Task goal → Please give back word for word the lines below, from the first one through the one with "Task: Open the expected leads value 5250".

-- Opening Marker --

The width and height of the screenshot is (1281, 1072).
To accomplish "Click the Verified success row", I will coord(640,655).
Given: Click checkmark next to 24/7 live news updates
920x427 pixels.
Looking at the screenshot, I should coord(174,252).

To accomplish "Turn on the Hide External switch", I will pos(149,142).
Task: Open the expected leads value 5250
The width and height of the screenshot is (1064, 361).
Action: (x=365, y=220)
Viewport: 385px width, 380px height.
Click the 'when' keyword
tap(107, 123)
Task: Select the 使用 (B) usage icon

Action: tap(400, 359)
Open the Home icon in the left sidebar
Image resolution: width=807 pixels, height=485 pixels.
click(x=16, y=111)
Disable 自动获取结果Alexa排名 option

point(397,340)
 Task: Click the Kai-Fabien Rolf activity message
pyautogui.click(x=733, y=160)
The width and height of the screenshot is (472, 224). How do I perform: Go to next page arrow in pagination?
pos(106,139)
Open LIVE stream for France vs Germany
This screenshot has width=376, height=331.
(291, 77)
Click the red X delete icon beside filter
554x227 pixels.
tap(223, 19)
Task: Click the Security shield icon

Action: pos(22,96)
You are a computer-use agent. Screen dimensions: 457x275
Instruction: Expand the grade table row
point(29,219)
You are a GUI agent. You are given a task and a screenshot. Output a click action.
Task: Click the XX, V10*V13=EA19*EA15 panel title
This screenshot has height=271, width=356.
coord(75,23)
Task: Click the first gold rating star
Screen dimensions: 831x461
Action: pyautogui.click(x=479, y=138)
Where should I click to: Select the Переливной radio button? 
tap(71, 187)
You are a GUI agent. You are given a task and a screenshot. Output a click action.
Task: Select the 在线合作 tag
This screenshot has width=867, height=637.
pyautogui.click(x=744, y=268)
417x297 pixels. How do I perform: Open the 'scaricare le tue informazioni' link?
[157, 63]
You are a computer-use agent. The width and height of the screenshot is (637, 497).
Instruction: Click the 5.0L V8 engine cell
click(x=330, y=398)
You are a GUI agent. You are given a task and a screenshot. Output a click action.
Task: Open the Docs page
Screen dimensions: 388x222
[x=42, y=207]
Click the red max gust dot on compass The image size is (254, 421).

-- Closing Marker --

Solution to this problem →
The width and height of the screenshot is (1281, 1072).
To accomplish "Click the Verified success row", I will coord(640,655).
Given: Click checkmark next to 24/7 live news updates
920x427 pixels.
Looking at the screenshot, I should coord(174,252).

To accomplish "Turn on the Hide External switch", I will pos(149,142).
Task: Open the expected leads value 5250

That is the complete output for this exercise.